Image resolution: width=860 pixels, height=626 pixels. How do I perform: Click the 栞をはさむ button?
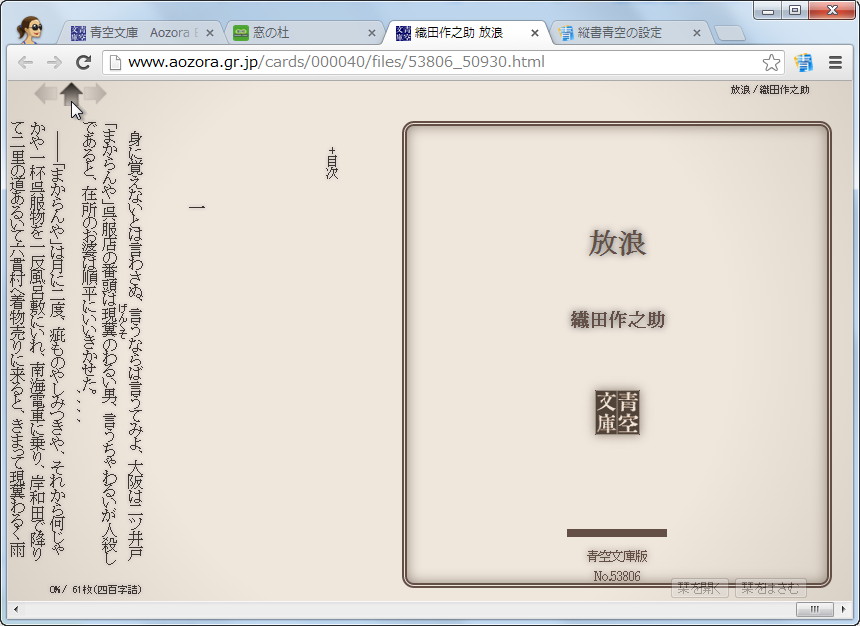772,589
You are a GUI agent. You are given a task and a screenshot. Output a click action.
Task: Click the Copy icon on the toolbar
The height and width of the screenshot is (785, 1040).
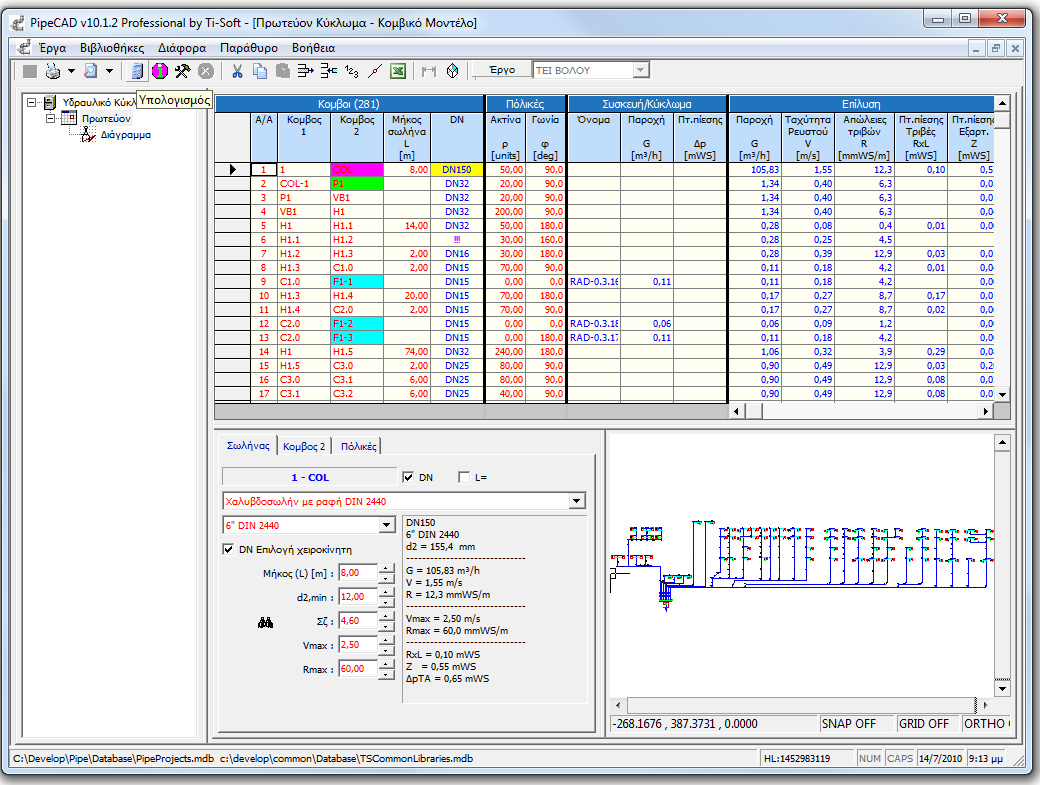tap(262, 70)
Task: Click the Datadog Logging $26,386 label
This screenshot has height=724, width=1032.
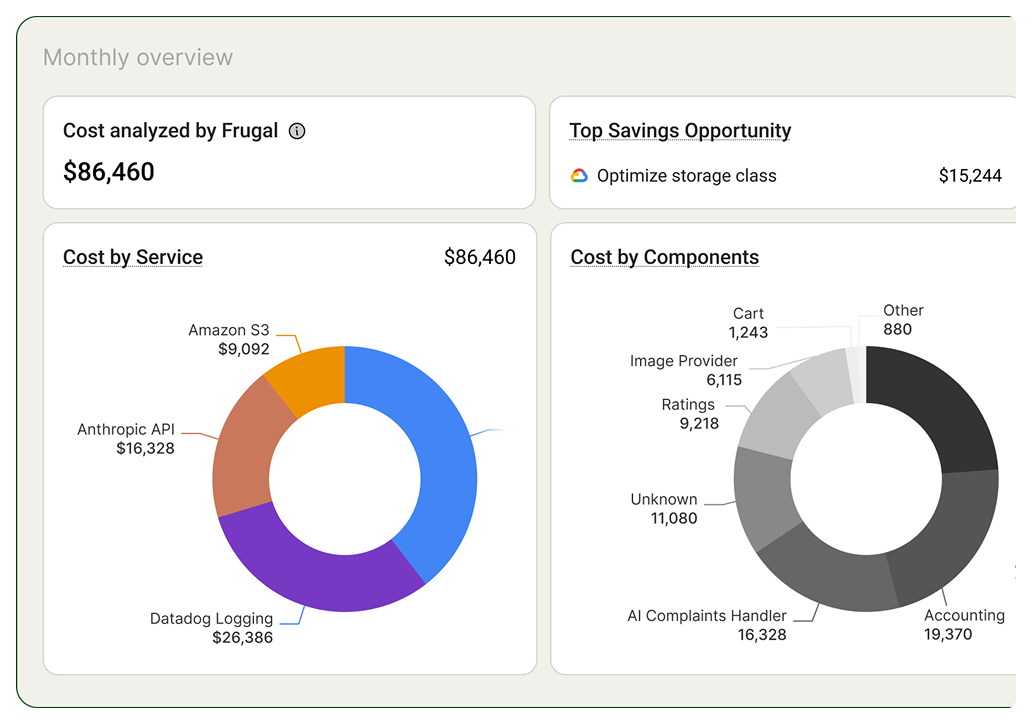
---+---
The whole listing above should be restated word for word, minus any images.

◆ SOLUTION TO THE EXERCISE:
Image resolution: width=860 pixels, height=626 pixels. How do I perform: Click the 栞をはさむ button?
772,589
You are a GUI agent. You are given a task and a screenshot. Output a click action.
Task: Click the Copy icon on the toolbar
The height and width of the screenshot is (785, 1040).
tap(262, 70)
Task: Click the Datadog Logging $26,386 label
This screenshot has height=724, width=1032.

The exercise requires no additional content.